___ RECORDS SHOWN

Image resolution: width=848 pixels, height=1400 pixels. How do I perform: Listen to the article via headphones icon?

______
___ RECORDS SHOWN

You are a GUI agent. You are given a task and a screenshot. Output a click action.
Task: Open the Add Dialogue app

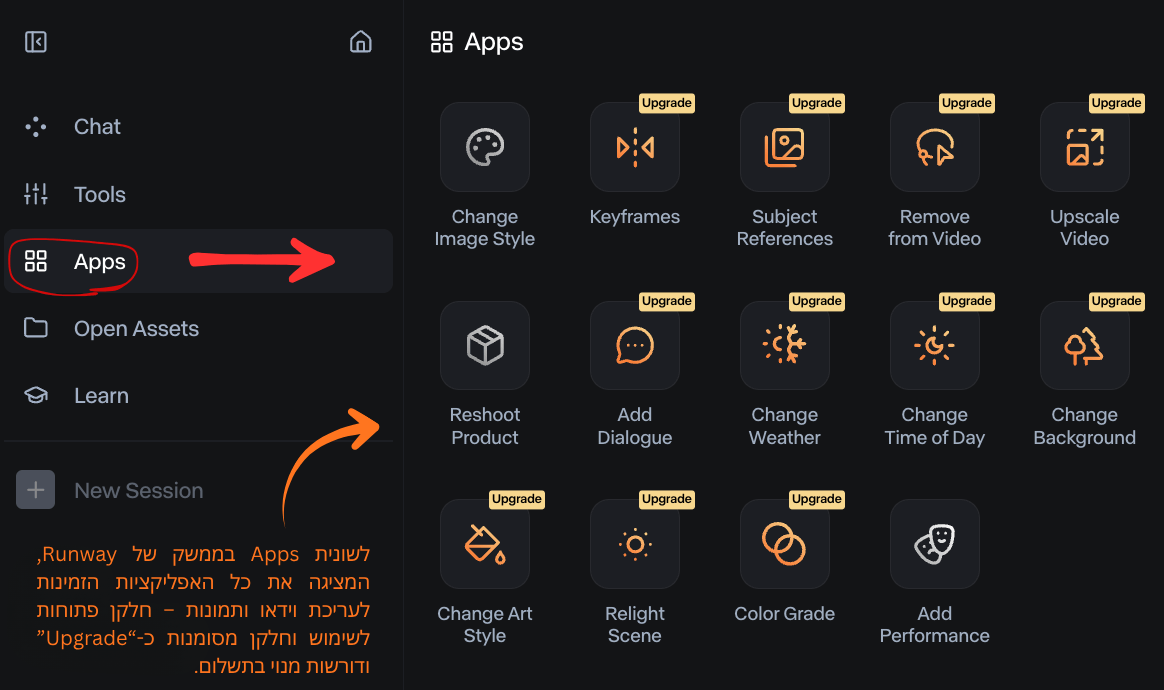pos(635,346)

______
___ RECORDS SHOWN

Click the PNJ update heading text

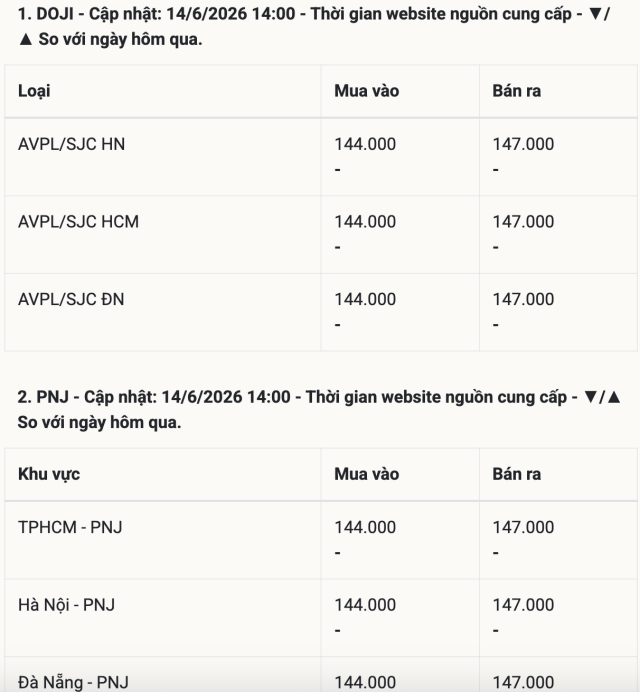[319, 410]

______

▸ **SHORT EXERCISE**
Put the data into a two-column CSV with the header instruction,answer. Begin at the line that has "You are a GUI" and stop after the line that has "pos(635,346)". Give one row for each instruction and its answer, with each field in double quotes, line breaks replaced by spaces, and the pictures left out.

▸ **FULL OUTPUT**
instruction,answer
"You are a GUI agent. You are given a task and a screenshot. Output a click action. Task: Open the Add Dialogue app","pos(635,346)"